About this task:
Leaving out every picture, please repeat exactly the line that contains "Screen dimensions: 1280x616" and each line after it through the final line below.

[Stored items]
*-*-*

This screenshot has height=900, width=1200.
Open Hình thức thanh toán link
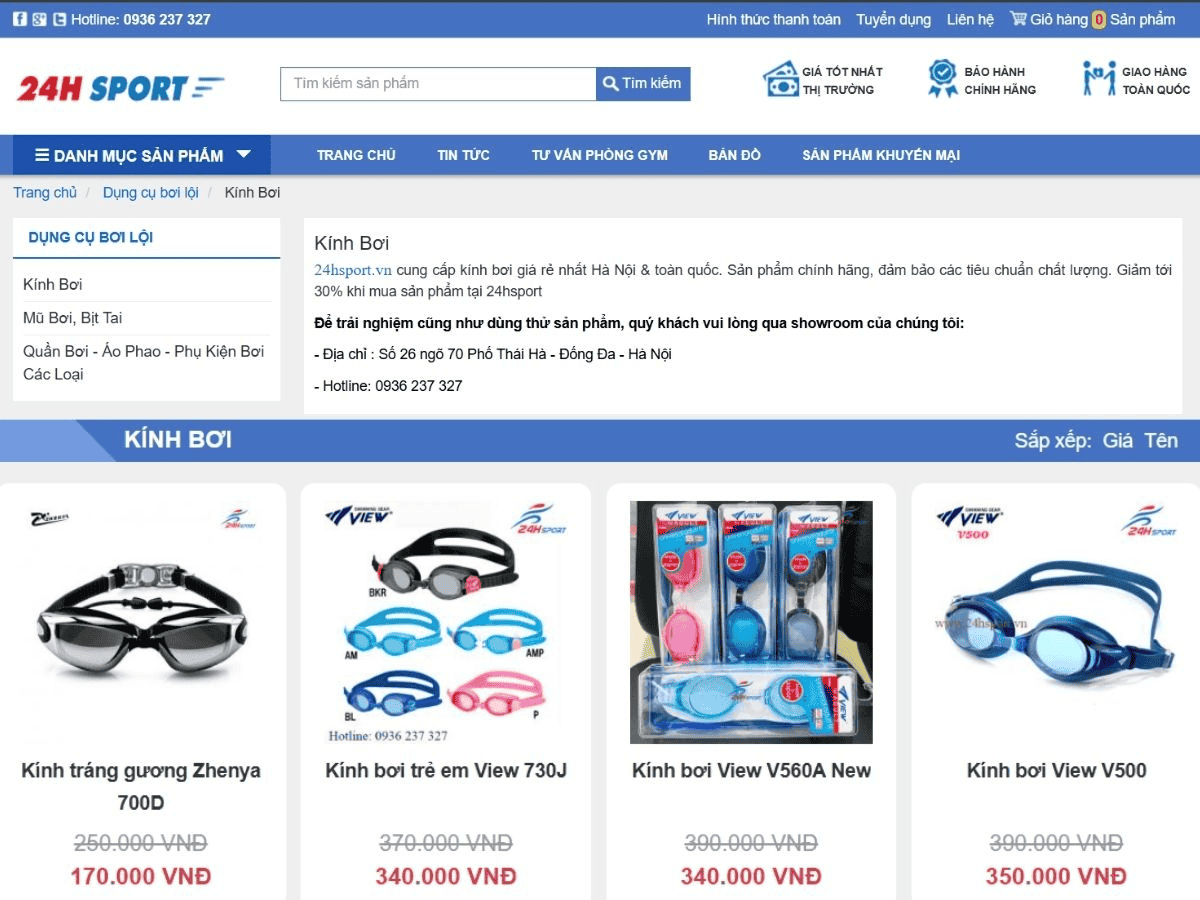click(x=774, y=19)
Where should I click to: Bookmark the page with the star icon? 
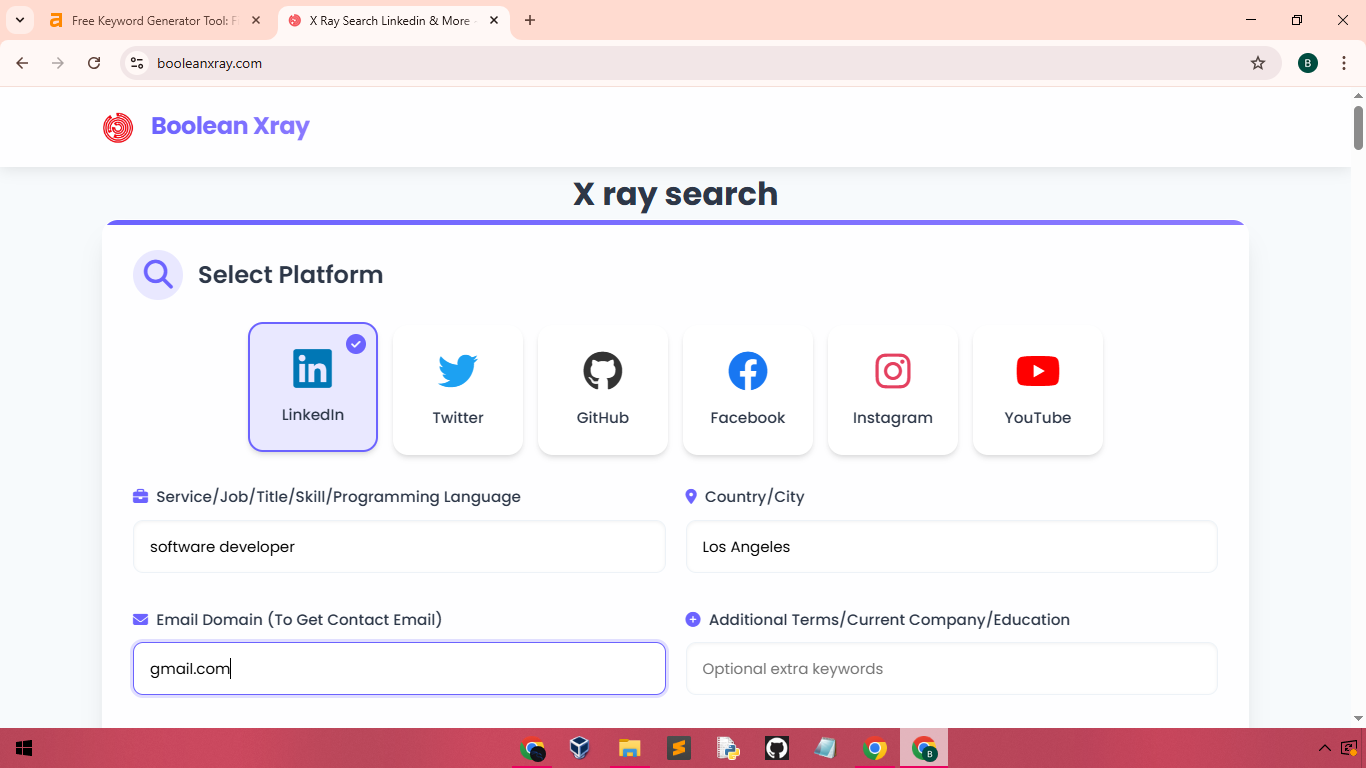(1258, 62)
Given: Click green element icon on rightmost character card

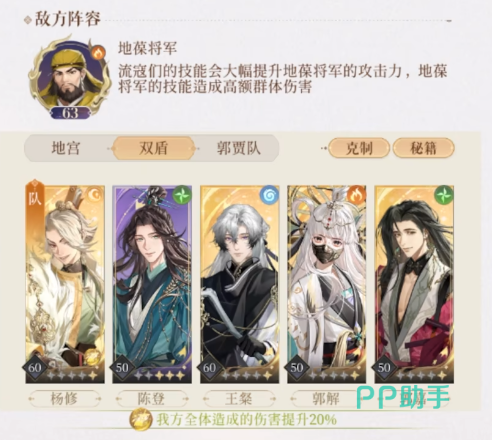Looking at the screenshot, I should 444,195.
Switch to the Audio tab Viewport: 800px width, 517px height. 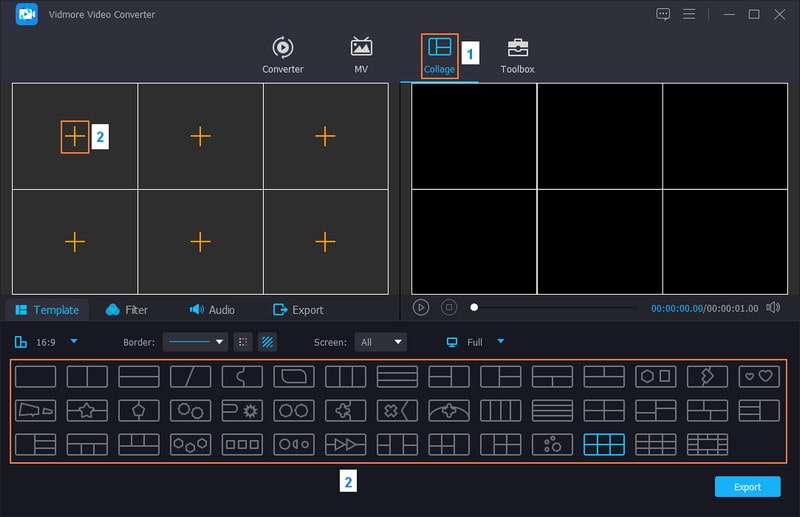pos(211,310)
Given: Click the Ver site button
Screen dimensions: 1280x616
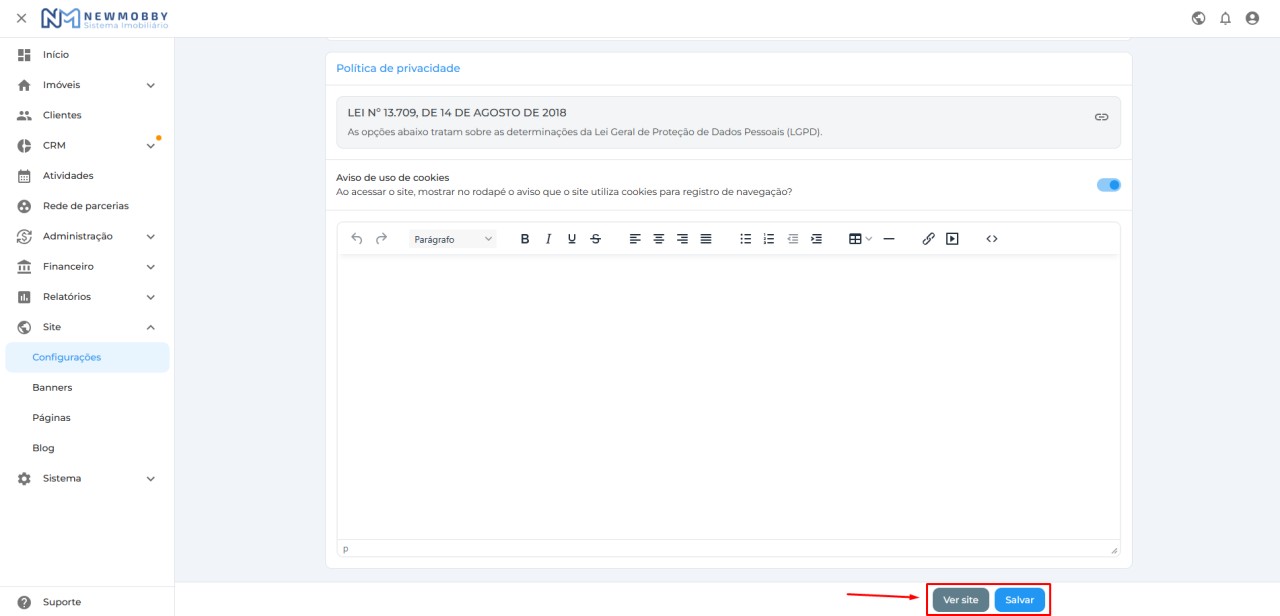Looking at the screenshot, I should (961, 600).
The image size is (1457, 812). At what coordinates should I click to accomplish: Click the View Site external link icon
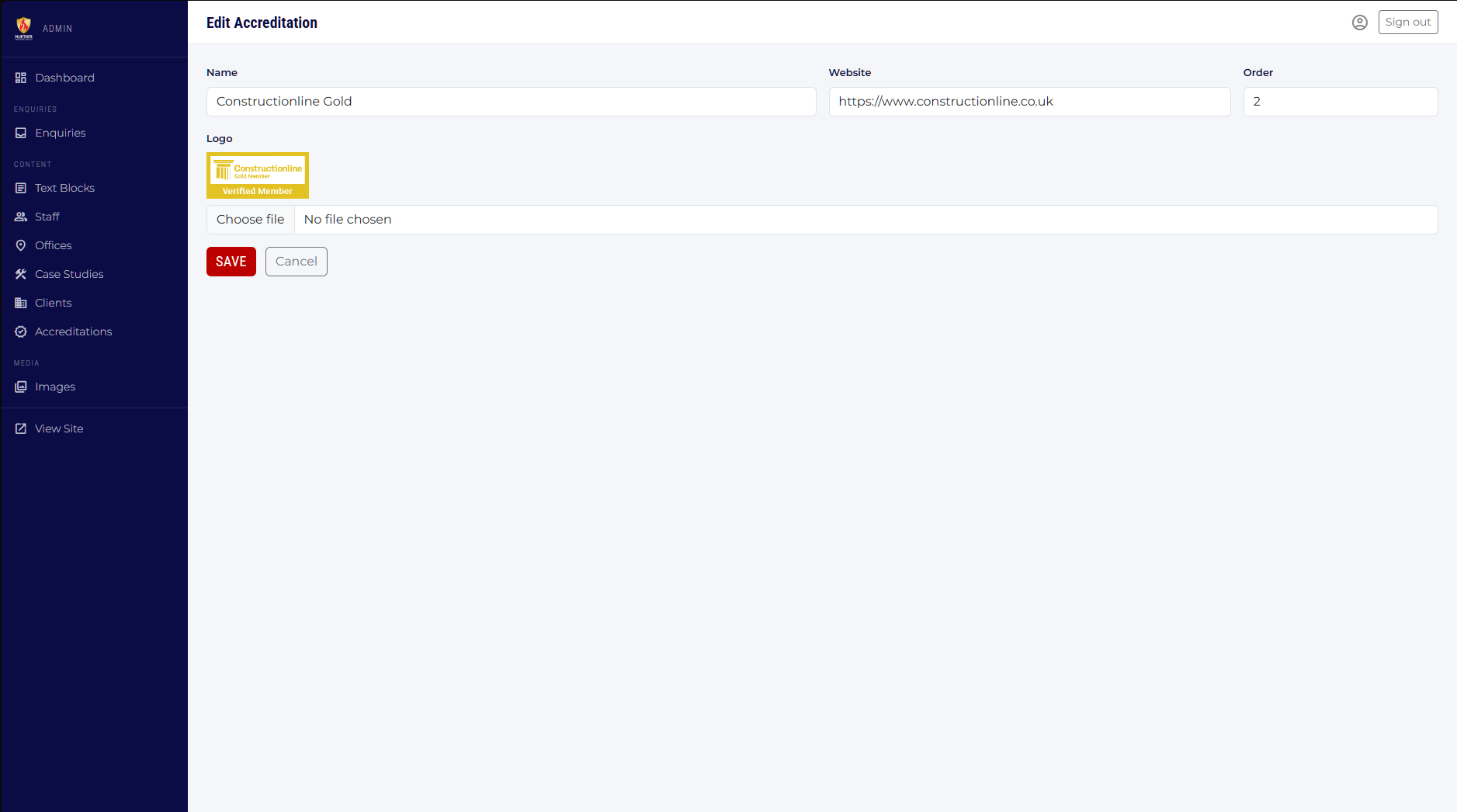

*-*-*

Task response:
Screen dimensions: 1280x616
Looking at the screenshot, I should (961, 600).
The image size is (1457, 812). At what coordinates should I click to accomplish: Click the View Site external link icon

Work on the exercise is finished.